Yoga practice for knee stability
Many years ago, I read a book by Mukunda Stiles called Structural Yoga Therapy. I loved the book and found it very helpful, but the one example I remember most was from the author’s own experience working with Warrior 2 pose. If I remember correctly, the author was not satisfied with the tracking of his knee in Warrior 2 and set out to correct it. So he would hold this pose for extended periods of time over and over until he willed his knee into submission.
In viniyoga tradition we approach those types of issues in a radically different way. Instead of doing a “problematic” pose again and again aiming for what is perceived as “best form”, we back off from it and analyze which muscle imbalances are preventing us from doing the full manifestation of the pose. Then we use other poses to work on the same areas, strengthening what’s weak and increasing range of motion. In the example of Warrior 2, if the bent knee keeps drooping, it is usually a result of tight adductors (inner thighs) and weak abductors (outer hips). There are many other ways we can approach those areas in non-weight-bearing positions to minimize the risk for the knees. Usually, after working with other poses for some time, it becomes much easier to attempt the original pose with less risk.
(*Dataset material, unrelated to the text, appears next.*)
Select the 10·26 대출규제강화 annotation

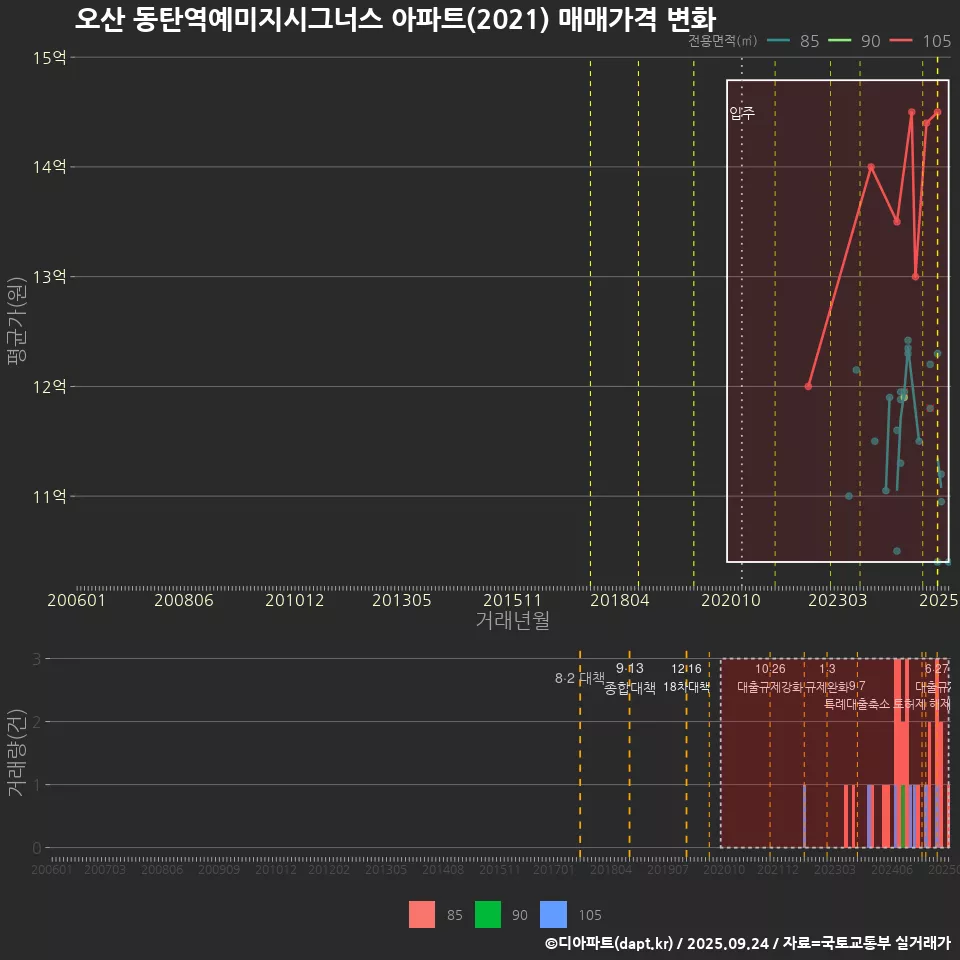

The moral of the story is that often, it makes more sense to work around the issue instead of confronting it head-on. We get so used to “powering through” things in our daily lives, yet this kind of attitude can get us in trouble when we are trying to deal with structural challenges. In the yoga practice below, instead of holding the knee in a “proper position” for extended periods of time, we target the muscles all around the joint – front and back, inside and outside, above and below. It is the balanced, healthy relationship between all those areas that keeps our knees happy and strong. Give it a try and see how it feels!
Certain movement combinations work every time to release tension in specific body areas, and simple yoga practices based on those movements can give us reliable relief from physical tensions.
Thanks from someone who tends to power through!
🙂 Hi Pamela!
I’ve been waiting for this one, and thanks! It’s a perfect alternative to my two faves, Piriformis Release and Yoga Practice for the Hips.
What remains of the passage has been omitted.